Numa operação espetacular cuja lógica ainda será objeto de longos seminários e especulação selvagem, a Marfrig disse que comprou 24,23% da BRF mas será um investidor passivo, sem sequer ter assento no conselho de administração da empresa.
O movimento parece desenhado para evitar o escrutínio do CADE, que em tese só se envolveria se a Marfrig tivesse representação no conselho.
A compra pode diminuir a volatilidade dos resultados da Marfrig, na medida em que o mercado de carne bovina e de frango têm correlação inversa, mas representa uma imobilização de capital gigantesca que vai alterar a forma como os investidores avaliam a companhia.
A Marfrig vale R$ 12,8 bilhões; sua participação vale R$ 5,3 bilhões.
A ação da Marfrig, que chegou a subir 9% quando o mercado ainda parecia apostar nos boatos de fusão, fechou em queda de 5,5%.
A participação comprada pela Marfrig fica abaixo do ‘poison pill’ contido no estatuto da BRF, que obriga qualquer investidor que comprar 33,33% da companhia a fazer uma oferta a todos os acionistas com 40% de prêmio.

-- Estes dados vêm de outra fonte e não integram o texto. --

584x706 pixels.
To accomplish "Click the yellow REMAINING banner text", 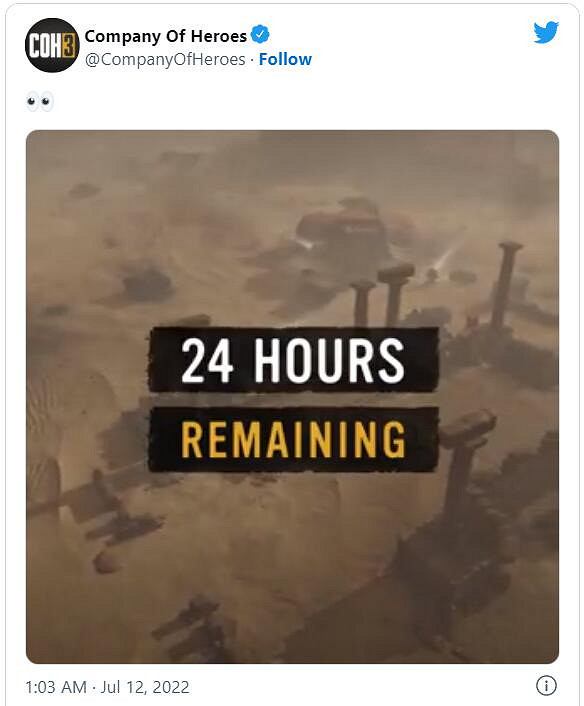I will [x=293, y=440].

Fontes próximas à Marfrig notam que a BRF é o maior cliente da Marfrig no Brasil, comprando desde carne para hambúrguer até produtos plant-based.

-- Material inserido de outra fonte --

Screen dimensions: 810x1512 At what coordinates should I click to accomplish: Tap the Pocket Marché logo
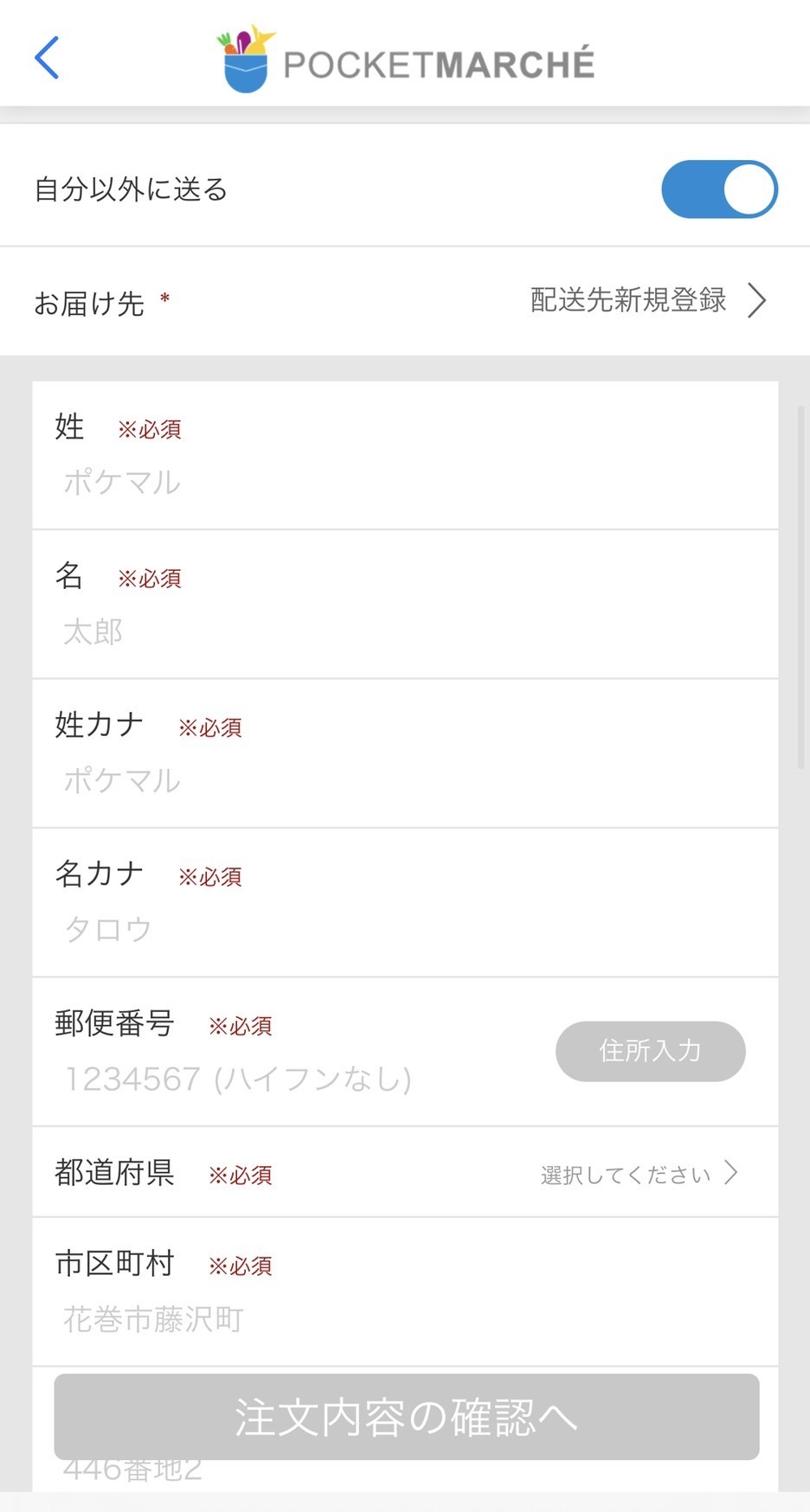click(406, 60)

A operação de hoje coloca em evidência um empresário frequentemente subestimado e às vezes alvo de preconceito por sua personalidade simples, mas que nos últimos anos desalavancou a companhia e acertou em cheio com a compra da National Beef, que deu à Marfrig exposição ao mercado dos EUA.
Marcos Molina trabalhou sem assessoria de bancos e agiu com velocidade de blitzkrieg: no final do pregão de terça-feira, a Marfrig tinha apenas 5% da BRF, com boa parte da posição comprada em ADRs, uma forma de não chamar atenção.
Entre quarta-feira e hoje, Molina comprou o saldo — boa parte da Previ — que vendeu parte de seus 9,16% num leilão agora à tarde.
O movimento da Marfrig é tão heterodoxo que parece faltar uma segunda peça que dê sentido a estratégia. Uma linha razoável aqui seria especular se Molina pretende usar esse novo status para vender a Marfrig à Tyson. Os dois já têm uma relação direta: em 2018, Molina vendeu a Keystone para os americanos por US$ 2,4 bilhões. Desalavancou a empresa e viveu para reescrever a história.
Mas como uma transação destas forçaria a Tyson a vender a National Beef para evitar o DOJ, talvez a segunda etapa seja ainda mais simples: a fusão completa entre BRF e Marfrig, colocando Molina na metade do caminho de seu verdadeiro sonho grande, construir uma outra JBS.